*Problem requirements*. Start with the first line of the data and end with the line that holds "Image resolution: width=1509"; write out each one exactly.

*Stored records*.
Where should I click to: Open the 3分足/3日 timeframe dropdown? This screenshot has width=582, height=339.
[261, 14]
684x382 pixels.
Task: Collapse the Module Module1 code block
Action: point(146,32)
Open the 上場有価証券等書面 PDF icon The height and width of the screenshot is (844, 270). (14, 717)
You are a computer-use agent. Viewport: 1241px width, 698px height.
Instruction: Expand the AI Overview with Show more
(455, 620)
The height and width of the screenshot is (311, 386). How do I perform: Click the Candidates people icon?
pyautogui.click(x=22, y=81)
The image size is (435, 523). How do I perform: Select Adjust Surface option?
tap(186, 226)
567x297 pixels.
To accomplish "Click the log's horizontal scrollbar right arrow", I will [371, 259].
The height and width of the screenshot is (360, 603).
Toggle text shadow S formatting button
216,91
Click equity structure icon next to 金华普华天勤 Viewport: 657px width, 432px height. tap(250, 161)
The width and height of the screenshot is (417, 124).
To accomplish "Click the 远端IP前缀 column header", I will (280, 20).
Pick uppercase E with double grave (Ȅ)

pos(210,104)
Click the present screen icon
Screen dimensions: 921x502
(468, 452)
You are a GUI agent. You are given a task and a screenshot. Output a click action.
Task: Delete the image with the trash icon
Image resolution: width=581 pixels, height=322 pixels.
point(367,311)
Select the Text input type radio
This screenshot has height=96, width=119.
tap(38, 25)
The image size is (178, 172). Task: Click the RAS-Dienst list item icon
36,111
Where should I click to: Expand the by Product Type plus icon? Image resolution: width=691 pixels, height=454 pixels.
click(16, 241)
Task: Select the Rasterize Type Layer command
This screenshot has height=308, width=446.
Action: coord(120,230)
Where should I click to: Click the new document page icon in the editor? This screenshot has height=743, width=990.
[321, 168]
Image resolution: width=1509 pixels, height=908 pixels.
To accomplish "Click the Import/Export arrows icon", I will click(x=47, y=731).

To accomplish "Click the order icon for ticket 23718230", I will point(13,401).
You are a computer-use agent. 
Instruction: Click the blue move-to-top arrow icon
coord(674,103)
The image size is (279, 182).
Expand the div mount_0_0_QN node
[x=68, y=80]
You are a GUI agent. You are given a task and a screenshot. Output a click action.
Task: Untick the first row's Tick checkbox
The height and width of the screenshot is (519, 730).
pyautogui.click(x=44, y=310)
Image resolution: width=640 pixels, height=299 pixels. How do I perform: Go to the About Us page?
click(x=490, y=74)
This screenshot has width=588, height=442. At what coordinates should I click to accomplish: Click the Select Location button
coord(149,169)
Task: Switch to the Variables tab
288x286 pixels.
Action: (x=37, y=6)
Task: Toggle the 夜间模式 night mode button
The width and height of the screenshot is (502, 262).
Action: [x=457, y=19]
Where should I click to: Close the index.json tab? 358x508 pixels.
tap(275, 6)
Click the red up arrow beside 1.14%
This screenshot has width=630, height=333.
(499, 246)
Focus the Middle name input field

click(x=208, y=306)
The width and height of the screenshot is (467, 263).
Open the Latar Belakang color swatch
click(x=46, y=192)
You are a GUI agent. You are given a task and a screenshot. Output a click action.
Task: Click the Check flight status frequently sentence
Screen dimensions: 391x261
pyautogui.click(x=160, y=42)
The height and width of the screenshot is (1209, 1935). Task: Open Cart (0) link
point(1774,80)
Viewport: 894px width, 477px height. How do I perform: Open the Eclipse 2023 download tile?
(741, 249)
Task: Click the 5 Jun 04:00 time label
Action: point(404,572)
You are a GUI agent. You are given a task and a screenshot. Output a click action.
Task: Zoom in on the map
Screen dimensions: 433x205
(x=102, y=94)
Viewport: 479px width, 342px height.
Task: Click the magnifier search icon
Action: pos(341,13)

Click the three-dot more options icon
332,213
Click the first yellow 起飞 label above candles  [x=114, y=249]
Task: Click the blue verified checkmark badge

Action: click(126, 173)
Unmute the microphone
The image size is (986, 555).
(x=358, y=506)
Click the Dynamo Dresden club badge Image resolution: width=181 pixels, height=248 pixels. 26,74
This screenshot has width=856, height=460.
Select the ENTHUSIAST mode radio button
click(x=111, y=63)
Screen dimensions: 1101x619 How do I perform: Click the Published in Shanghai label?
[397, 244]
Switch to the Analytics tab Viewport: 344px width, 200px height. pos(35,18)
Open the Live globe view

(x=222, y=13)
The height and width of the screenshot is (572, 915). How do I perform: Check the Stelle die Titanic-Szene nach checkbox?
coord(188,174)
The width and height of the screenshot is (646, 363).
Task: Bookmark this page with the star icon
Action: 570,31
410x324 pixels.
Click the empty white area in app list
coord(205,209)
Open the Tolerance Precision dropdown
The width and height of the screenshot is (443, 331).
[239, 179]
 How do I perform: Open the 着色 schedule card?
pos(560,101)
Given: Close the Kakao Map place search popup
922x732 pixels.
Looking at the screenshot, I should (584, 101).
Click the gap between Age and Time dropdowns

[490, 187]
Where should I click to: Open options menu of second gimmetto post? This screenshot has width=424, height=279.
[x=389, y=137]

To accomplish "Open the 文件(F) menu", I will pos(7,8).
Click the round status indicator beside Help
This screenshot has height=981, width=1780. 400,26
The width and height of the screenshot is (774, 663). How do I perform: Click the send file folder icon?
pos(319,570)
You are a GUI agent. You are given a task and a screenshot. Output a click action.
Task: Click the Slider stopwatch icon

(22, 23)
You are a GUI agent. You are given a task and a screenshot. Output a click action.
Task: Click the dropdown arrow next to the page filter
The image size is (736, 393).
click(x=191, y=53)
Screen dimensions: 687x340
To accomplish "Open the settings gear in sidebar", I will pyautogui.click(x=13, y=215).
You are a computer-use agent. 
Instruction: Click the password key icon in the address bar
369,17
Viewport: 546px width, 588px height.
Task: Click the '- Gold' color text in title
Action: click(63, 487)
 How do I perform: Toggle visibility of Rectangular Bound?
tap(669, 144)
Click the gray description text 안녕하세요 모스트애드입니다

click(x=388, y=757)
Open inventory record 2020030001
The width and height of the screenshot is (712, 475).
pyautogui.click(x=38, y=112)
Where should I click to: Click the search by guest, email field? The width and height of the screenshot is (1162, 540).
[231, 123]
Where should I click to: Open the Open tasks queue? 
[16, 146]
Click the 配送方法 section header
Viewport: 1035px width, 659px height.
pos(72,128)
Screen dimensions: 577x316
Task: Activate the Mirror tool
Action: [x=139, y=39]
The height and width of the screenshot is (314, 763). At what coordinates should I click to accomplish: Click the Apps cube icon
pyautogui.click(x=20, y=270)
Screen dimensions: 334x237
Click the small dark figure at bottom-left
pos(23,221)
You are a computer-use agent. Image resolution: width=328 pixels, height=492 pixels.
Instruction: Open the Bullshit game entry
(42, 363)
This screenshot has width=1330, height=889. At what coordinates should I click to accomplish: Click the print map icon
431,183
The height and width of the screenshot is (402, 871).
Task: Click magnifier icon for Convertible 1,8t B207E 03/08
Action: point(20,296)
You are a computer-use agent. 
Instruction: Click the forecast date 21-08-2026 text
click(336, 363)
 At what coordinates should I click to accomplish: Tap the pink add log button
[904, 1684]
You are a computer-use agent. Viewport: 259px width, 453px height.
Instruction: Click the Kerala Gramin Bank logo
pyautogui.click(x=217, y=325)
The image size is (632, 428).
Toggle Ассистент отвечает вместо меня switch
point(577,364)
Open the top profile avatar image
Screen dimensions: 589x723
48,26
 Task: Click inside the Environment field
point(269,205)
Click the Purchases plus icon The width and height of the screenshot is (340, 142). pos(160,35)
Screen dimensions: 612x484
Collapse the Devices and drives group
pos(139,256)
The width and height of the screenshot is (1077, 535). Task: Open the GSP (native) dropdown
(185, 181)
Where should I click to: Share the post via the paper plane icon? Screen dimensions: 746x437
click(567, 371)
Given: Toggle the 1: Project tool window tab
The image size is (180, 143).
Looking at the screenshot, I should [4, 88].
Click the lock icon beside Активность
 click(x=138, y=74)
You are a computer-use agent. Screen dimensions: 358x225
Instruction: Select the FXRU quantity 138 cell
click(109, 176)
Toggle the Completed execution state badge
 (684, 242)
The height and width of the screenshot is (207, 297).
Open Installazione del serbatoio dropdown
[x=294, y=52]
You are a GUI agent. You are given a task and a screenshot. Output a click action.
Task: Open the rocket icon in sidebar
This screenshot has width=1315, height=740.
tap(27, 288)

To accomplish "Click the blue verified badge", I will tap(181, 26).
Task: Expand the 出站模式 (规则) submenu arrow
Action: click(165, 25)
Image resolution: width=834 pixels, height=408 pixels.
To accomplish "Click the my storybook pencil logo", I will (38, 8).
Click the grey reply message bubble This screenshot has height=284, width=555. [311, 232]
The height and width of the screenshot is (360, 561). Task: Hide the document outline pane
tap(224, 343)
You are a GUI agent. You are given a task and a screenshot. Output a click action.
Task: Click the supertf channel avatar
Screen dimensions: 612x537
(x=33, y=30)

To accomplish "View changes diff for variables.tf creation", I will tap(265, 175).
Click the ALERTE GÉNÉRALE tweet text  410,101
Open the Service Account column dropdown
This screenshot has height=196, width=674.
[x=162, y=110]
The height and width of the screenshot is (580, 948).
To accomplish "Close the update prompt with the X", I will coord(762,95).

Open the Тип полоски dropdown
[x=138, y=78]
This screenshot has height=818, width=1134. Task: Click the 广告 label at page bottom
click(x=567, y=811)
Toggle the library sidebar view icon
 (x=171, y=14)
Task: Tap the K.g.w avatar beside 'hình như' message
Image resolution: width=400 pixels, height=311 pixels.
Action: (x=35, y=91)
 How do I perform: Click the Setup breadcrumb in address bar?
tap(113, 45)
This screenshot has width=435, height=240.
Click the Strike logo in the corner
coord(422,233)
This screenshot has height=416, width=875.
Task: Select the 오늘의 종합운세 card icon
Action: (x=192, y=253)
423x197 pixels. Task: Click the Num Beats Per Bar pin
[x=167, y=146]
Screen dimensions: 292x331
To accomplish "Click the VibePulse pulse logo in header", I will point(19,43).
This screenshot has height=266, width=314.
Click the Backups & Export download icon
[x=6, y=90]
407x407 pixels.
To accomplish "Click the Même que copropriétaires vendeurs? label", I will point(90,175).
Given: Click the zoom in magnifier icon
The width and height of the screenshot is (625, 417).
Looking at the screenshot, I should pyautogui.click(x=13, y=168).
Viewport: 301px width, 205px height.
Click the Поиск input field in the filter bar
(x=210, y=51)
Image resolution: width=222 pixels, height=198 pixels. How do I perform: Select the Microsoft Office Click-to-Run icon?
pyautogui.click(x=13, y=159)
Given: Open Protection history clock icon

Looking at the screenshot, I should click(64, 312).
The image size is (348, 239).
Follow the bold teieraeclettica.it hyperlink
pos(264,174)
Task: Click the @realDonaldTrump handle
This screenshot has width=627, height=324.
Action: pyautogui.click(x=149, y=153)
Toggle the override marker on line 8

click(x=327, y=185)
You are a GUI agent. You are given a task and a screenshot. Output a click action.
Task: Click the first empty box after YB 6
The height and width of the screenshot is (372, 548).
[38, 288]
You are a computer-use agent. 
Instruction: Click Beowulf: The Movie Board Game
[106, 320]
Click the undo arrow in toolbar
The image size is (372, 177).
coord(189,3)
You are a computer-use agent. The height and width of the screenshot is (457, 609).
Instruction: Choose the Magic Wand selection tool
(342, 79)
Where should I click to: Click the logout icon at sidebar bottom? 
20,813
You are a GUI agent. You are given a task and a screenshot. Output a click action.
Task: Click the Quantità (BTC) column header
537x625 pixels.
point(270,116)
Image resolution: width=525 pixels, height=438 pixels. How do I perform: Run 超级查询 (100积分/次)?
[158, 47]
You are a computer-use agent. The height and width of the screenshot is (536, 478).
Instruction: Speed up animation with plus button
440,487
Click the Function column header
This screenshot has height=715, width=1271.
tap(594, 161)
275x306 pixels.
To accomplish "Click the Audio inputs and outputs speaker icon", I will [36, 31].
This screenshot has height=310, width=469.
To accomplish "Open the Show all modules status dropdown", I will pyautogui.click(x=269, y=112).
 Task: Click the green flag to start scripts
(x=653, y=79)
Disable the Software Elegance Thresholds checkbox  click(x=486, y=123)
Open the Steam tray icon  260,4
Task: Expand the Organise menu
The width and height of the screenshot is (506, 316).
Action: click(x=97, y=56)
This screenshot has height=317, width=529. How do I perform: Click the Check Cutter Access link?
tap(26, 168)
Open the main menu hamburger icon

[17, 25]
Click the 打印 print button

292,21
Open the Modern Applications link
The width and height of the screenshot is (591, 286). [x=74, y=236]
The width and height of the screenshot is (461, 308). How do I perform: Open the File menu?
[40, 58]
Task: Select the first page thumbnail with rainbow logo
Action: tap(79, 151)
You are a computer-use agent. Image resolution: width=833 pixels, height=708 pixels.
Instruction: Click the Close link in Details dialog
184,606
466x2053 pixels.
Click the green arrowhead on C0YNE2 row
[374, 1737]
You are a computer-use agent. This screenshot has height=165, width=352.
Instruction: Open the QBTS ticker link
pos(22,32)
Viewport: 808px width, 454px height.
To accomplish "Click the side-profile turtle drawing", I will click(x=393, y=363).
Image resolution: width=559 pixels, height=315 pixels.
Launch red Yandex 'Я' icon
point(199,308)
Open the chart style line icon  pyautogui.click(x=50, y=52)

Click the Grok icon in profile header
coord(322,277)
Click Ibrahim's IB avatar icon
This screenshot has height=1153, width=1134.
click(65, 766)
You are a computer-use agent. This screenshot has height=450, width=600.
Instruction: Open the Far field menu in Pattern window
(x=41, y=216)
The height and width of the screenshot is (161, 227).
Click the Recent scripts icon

*Task result*.
Where should I click to: Open the 3分足/3日 timeframe dropdown? This screenshot has width=582, height=339.
[261, 14]
684x382 pixels.
Task: Collapse the Module Module1 code block
Action: point(146,32)
Open the 上場有価証券等書面 PDF icon The height and width of the screenshot is (844, 270). (14, 717)
You are a computer-use agent. Viewport: 1241px width, 698px height.
Instruction: Expand the AI Overview with Show more
(455, 620)
The height and width of the screenshot is (311, 386). How do I perform: Click the Candidates people icon?
pyautogui.click(x=22, y=81)
The image size is (435, 523). How do I perform: Select Adjust Surface option?
tap(186, 226)
567x297 pixels.
To accomplish "Click the log's horizontal scrollbar right arrow", I will [371, 259].
The height and width of the screenshot is (360, 603).
Toggle text shadow S formatting button
216,91
Click equity structure icon next to 金华普华天勤 Viewport: 657px width, 432px height. tap(250, 161)
The width and height of the screenshot is (417, 124).
To accomplish "Click the 远端IP前缀 column header", I will (280, 20).
Pick uppercase E with double grave (Ȅ)

pos(210,104)
Click the present screen icon
Screen dimensions: 921x502
(468, 452)
You are a GUI agent. You are given a task and a screenshot. Output a click action.
Task: Delete the image with the trash icon
Image resolution: width=581 pixels, height=322 pixels.
point(367,311)
Select the Text input type radio
This screenshot has height=96, width=119.
tap(38, 25)
The image size is (178, 172). Task: Click the RAS-Dienst list item icon
36,111
Where should I click to: Expand the by Product Type plus icon? Image resolution: width=691 pixels, height=454 pixels.
click(16, 241)
Task: Select the Rasterize Type Layer command
This screenshot has height=308, width=446.
Action: coord(120,230)
Where should I click to: Click the new document page icon in the editor? This screenshot has height=743, width=990.
[321, 168]
Image resolution: width=1509 pixels, height=908 pixels.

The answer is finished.